What are you working on today?

I’m working on a new book that looks at the life cycle of desire, such as with the mayfly, which is this insect that hatches from its nymph stage and mates and dies all within the course of a single day. These poems are rooted in these brief and yet intense episodes of desire and lust and love, and they think about what still remains or what’s still left resonant afterwards. These poems also seem to be exploring fidelity and fluidity within queer open relationships. The catastrophe of climate change as a backdrop to these poems have started to step into the forefront, as well, and I’ve been thinking about what love looks like at the periphery of disaster. 

Do you have any closing thoughts you want to share with your readers?
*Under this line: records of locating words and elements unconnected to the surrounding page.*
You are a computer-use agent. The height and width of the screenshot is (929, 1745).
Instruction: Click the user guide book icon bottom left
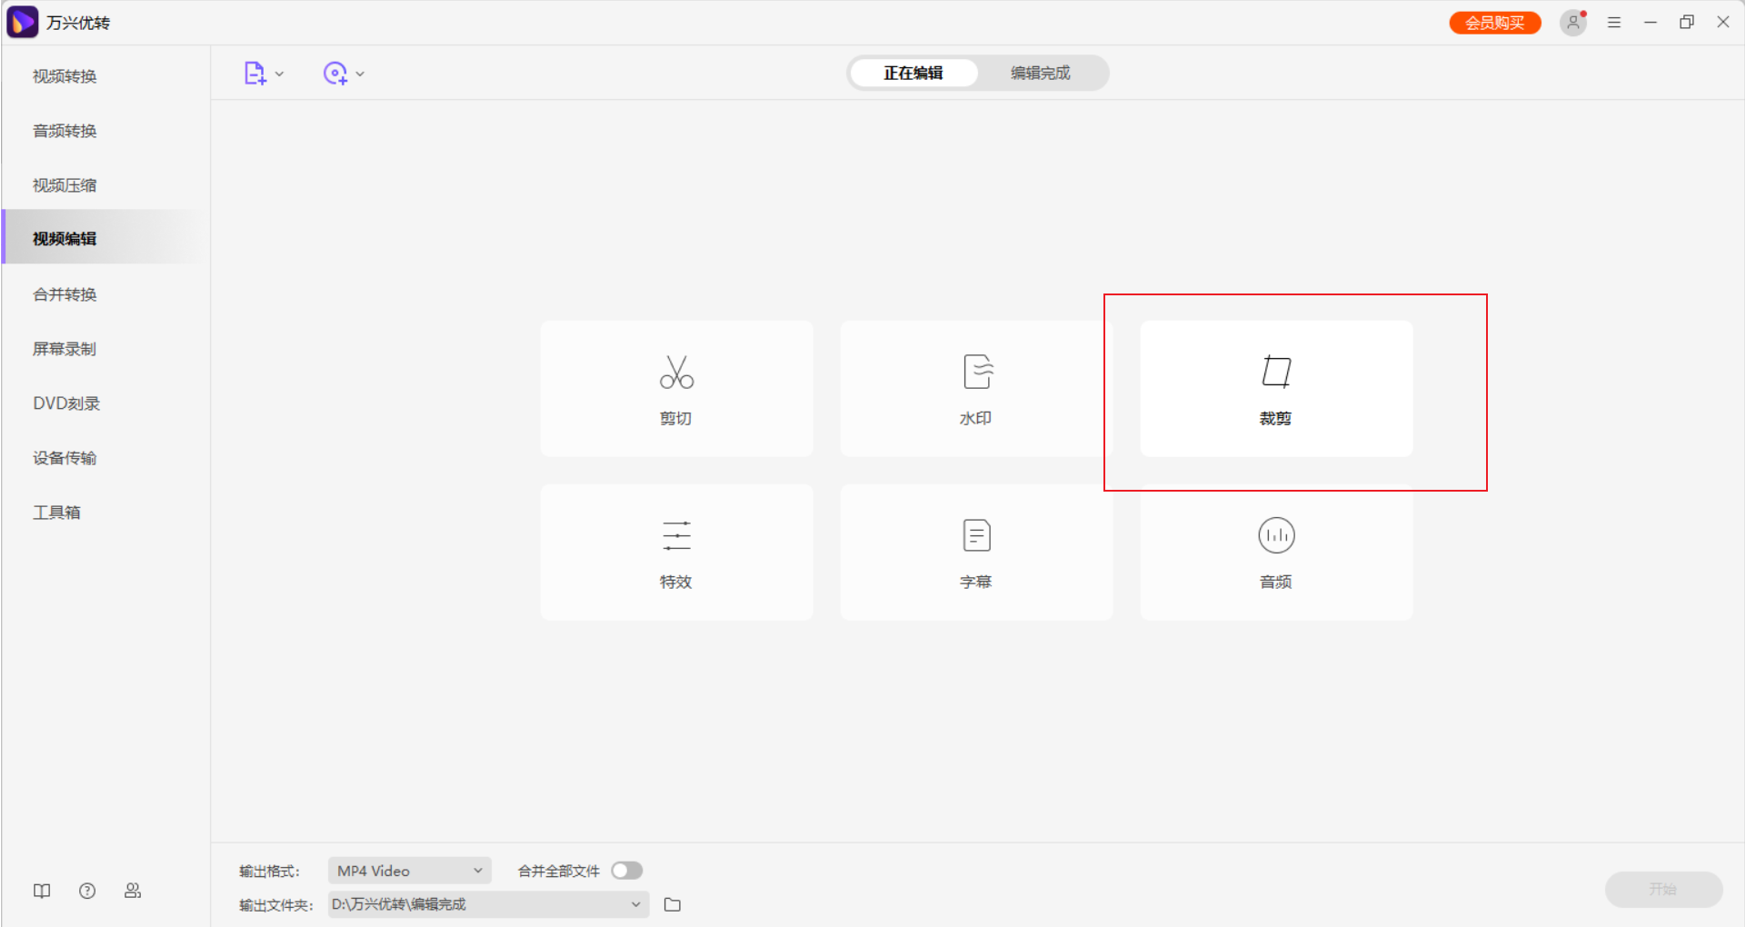[41, 890]
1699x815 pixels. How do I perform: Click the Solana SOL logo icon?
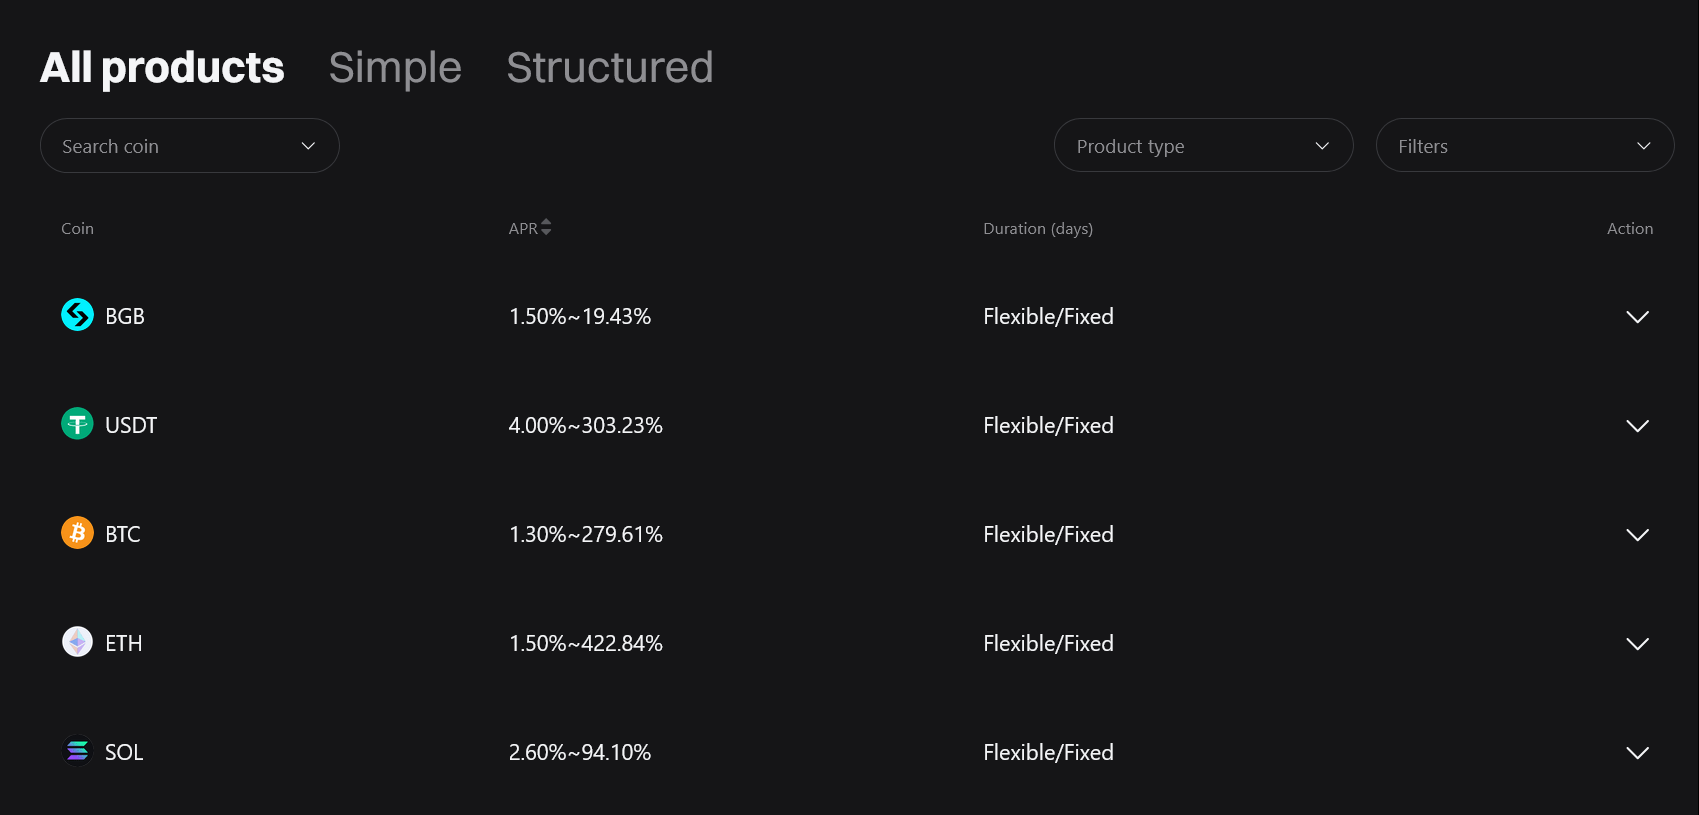[77, 751]
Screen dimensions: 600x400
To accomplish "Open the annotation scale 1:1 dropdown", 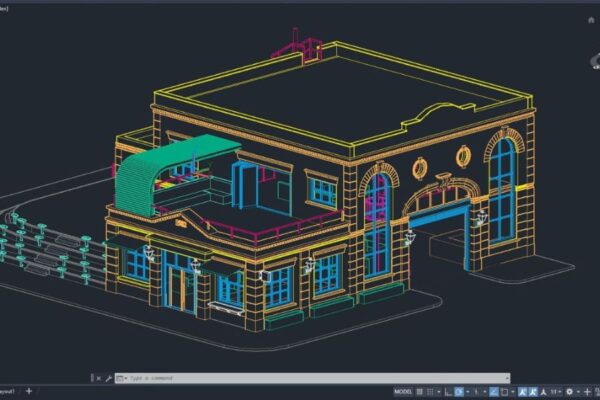I will point(555,392).
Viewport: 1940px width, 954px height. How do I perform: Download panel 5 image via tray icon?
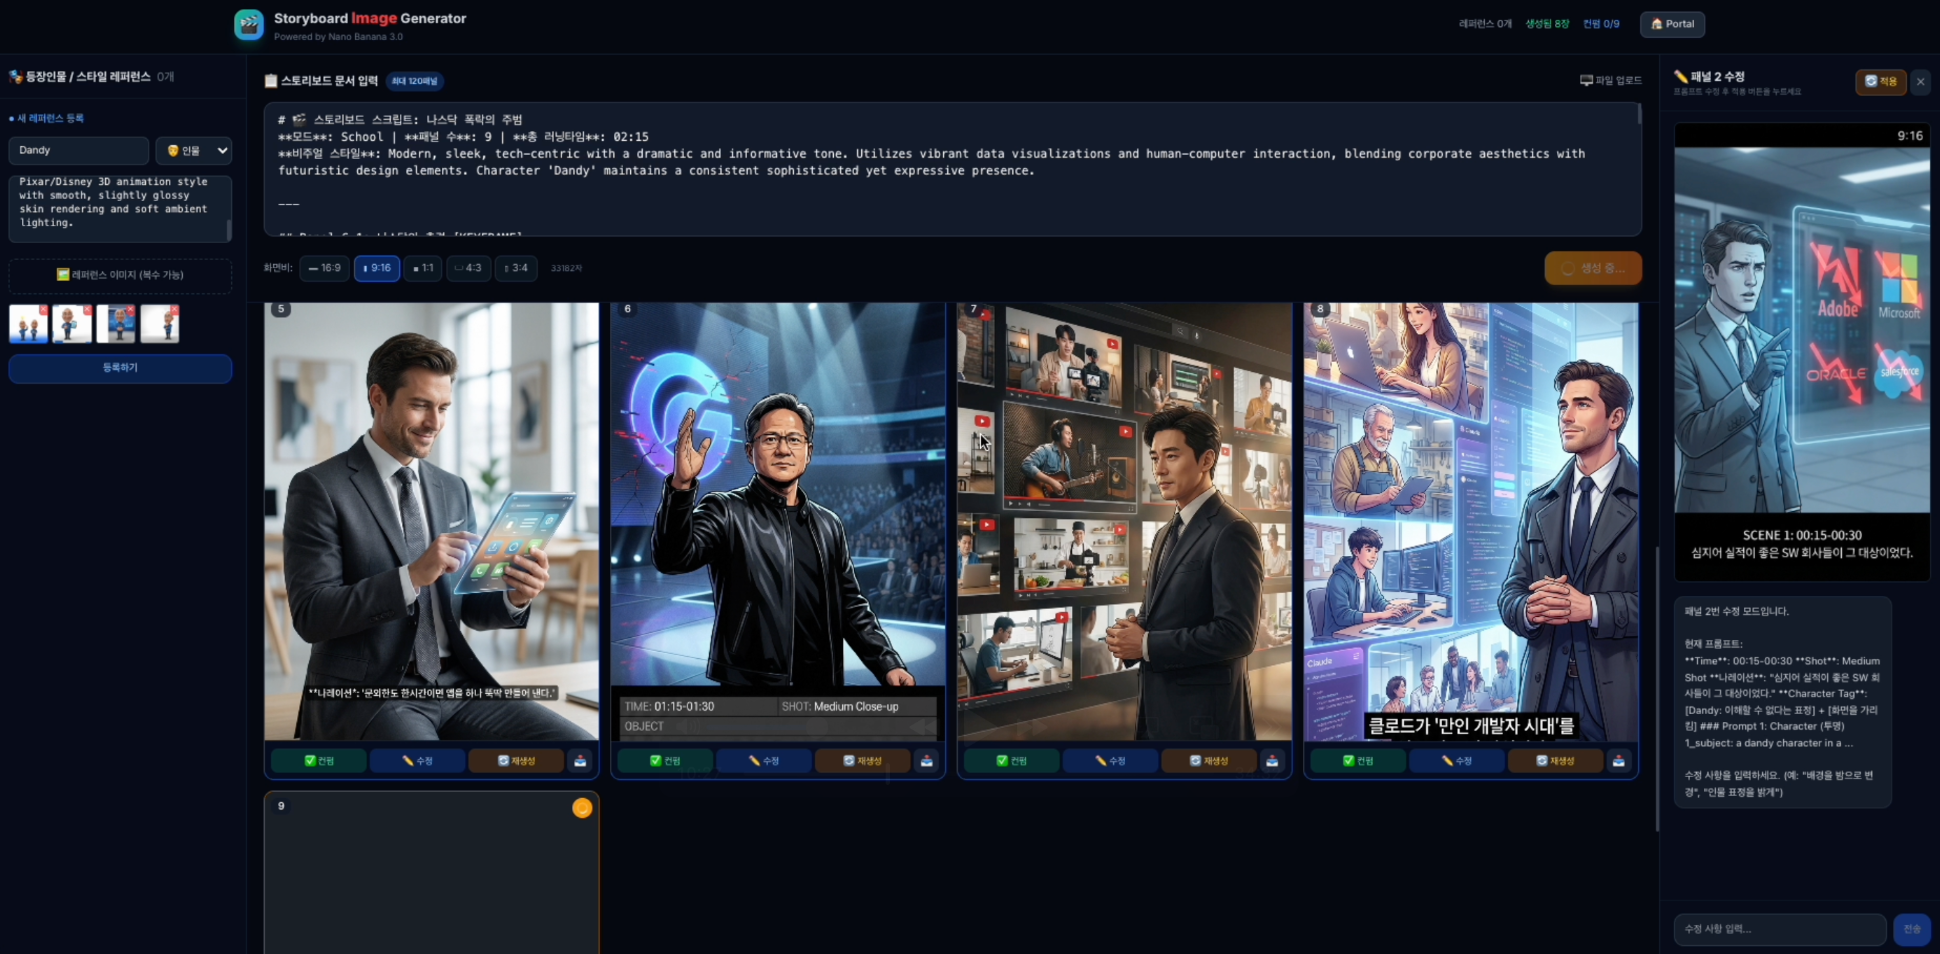click(580, 761)
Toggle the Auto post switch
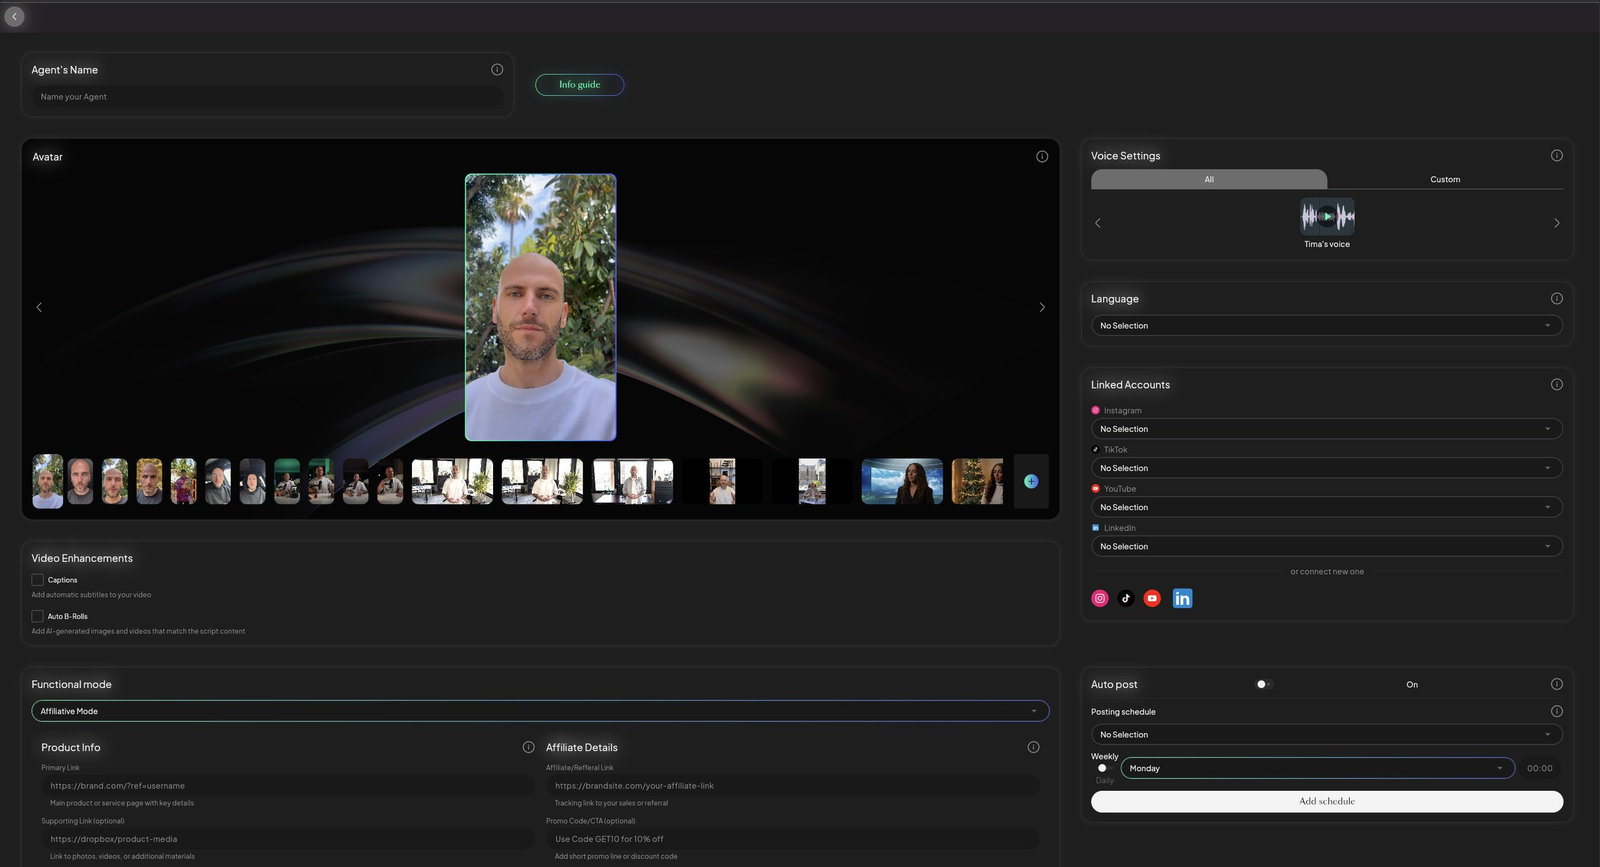 1263,684
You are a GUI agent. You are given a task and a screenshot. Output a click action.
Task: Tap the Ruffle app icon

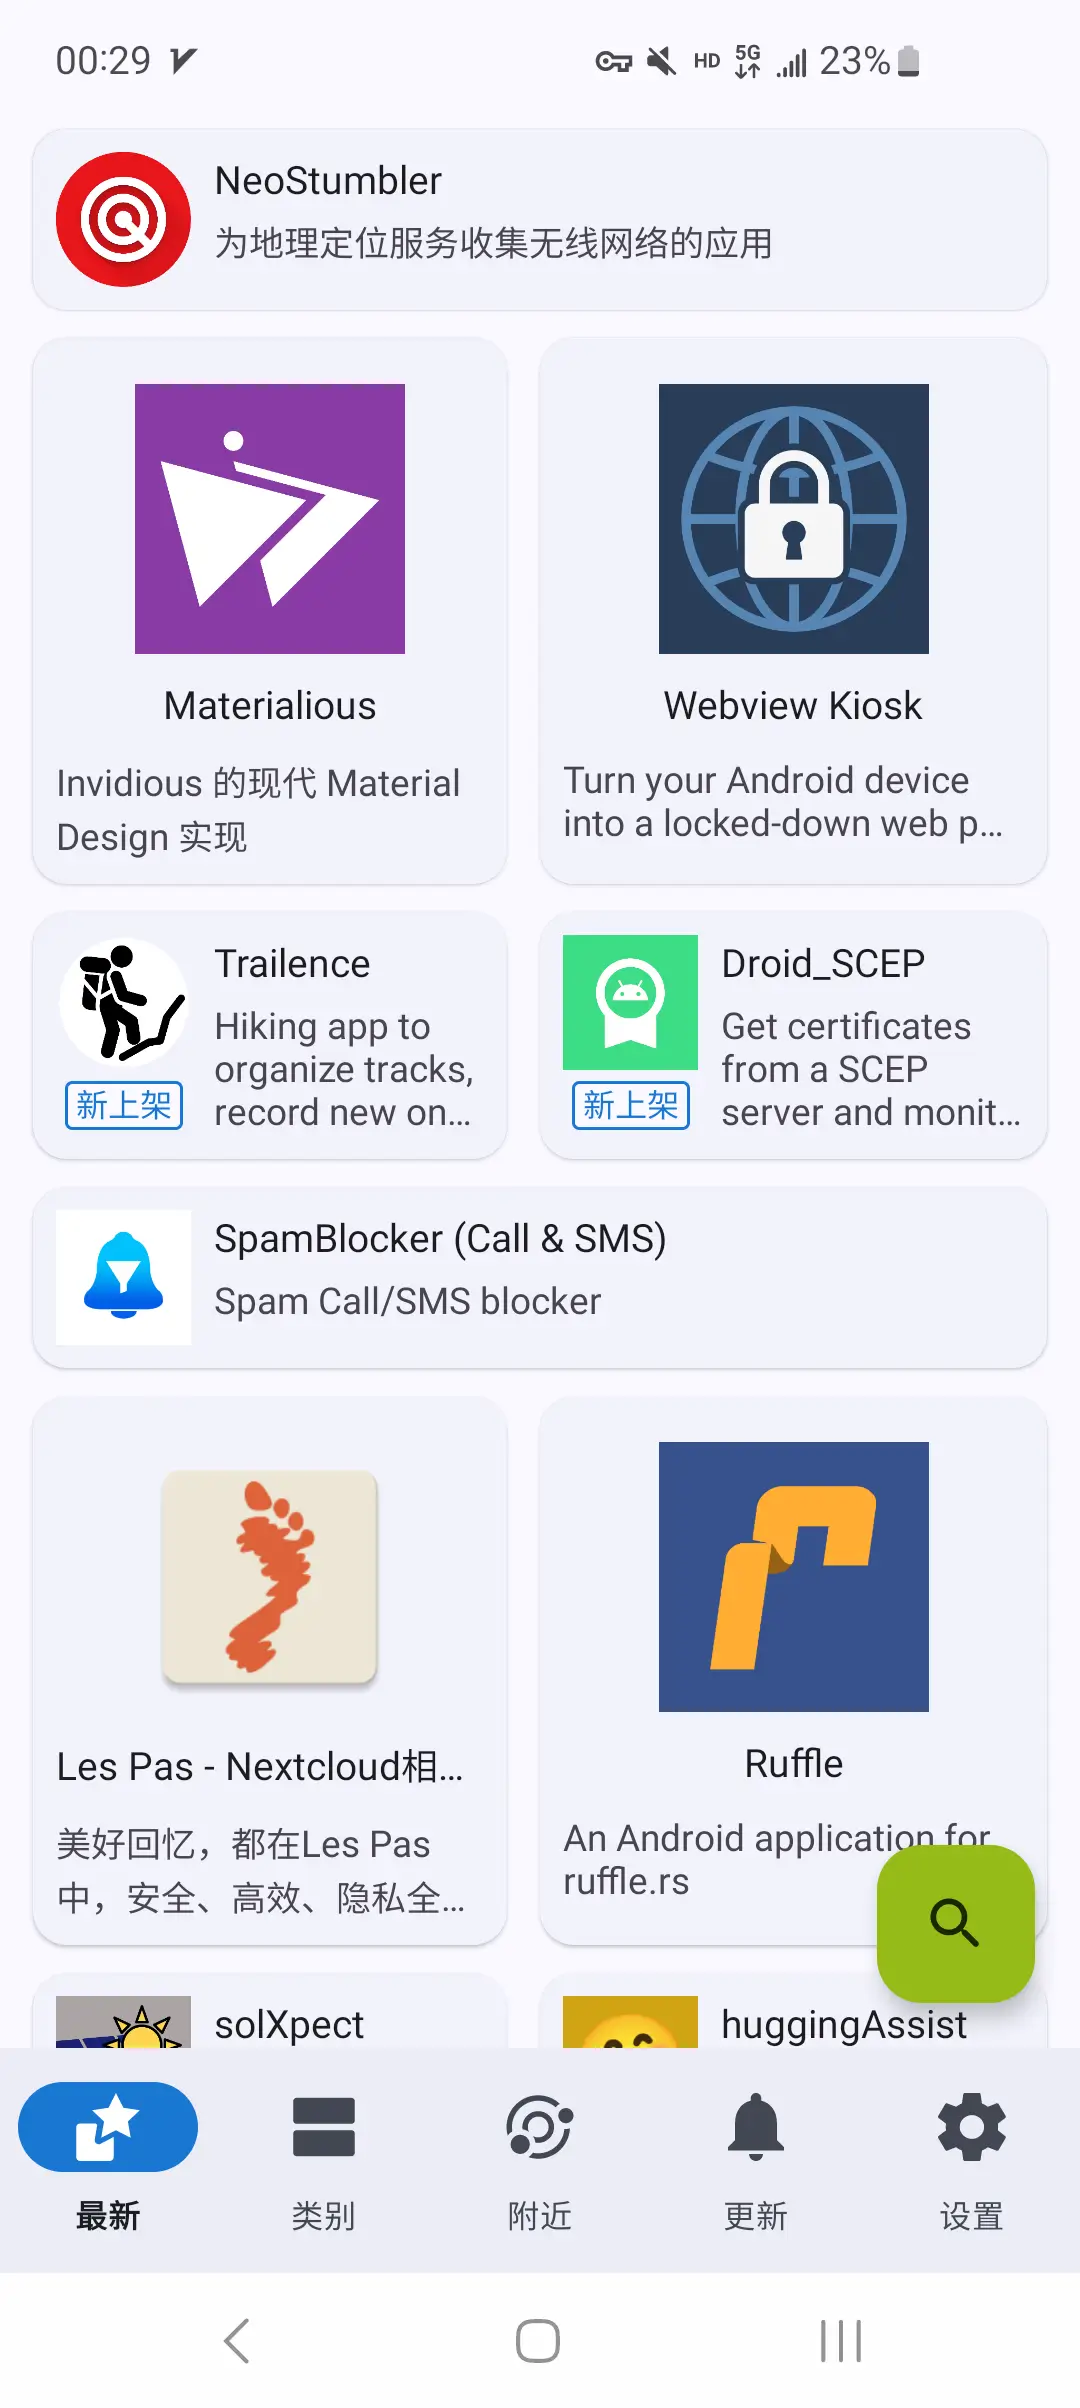coord(793,1576)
I wrote Brocken Spectre to look back and find my own place in queer history in the 21st century. I wasn’t interested in rewriting the elegies that were written by those who lived through the crisis years, so my hope is that people who come to Brocken Spectre will find and read those elegies and books, such as by Tim Dlugos, Tory Dent, Melvin Dixon, Thom Gunn, and Paul Monette, that have been so critical to my own development.

Those voices shouldn’t be forgotten, and I hope that those books are in print for a long time to come, and are read by the next generation of readers for a long time to come.

About the interviewer: Tiffany Troy is a critic, translator, and poet.